The werewolf game involves a complex SOP with multiple roles and different phases. In these phases, players with different roles should take different actions, e.g. discussion, voting, checking roles (seer), using potions (witch), and so on.

Therefore, for an agent in werewolf game, it should be able to switch its status according to the game phase and its role, and respond accordingly. Of course, we can hard code the SOP (or finite state machine) within the agent, but we expect the agent to be more flexible, intelligent, and adaptive, which means the agent shouldn't be designed for a specific game only. It should be able to adapt to different tasks and SOPs!

To achieve this goal, in AgentScope, we use a built-in DictDialogAgent class, together with a parser module to construct the werewolf game.
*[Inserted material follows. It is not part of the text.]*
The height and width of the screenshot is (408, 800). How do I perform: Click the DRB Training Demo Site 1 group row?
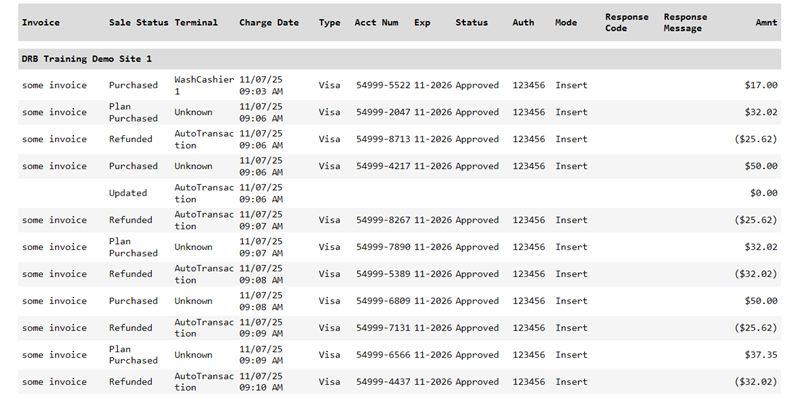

Moreover, the pipeline and msghub in AgentScope enable us to easily construct a complex SOP with multiple agents. We hope the implementation is concise, clear and readable!

More details please refer to our tutorial:

Werewolf-running-example.mp4

Tested Models

This example has been tested with the following models:

  • dashscope_chat (qwen-turbo)
  • ollama_chat (llama3_8b)

Prerequisites

To run this example, you need to:

  • Set your API key in ./configs/model_configs.json

[Optional] To play the game in person, see werewolf.py for the complete code.

Code Snippets

About Pipeline and MsgHub

The following code is the implementation of daytime discussion in Werewolf. With msghub and pipeline, it's very easy to program a discussion among agents.

    # ...
    with msghub(survivors, announcement=hints) as hub:
        # discuss
        x = sequentialpipeline(survivors)
    # ...

About Parser

The parser is used to specify the required fields in the agent's response and how to handle them. Here's an example of a parser configuration:

to_wolves_vote = "Which player do you vote to kill?"

wolves_vote_parser = MarkdownJsonDictParser(
    content_hint={
        "thought": "what you thought",
        "speak": "player_name",
    },
    required_keys=["thought", "speak"],
    keys_to_memory="speak",
    keys_to_content="speak",
)

In this example, the MarkdownJsonDictParser is used to parse the agent's response. The content_hint parameter specifies the expected fields and their descriptions. The required_keys parameter indicates the mandatory fields in the response. The keys_to_memory and keys_to_content parameters determine which fields should be stored in memory and included in the content of the returned message, respectively.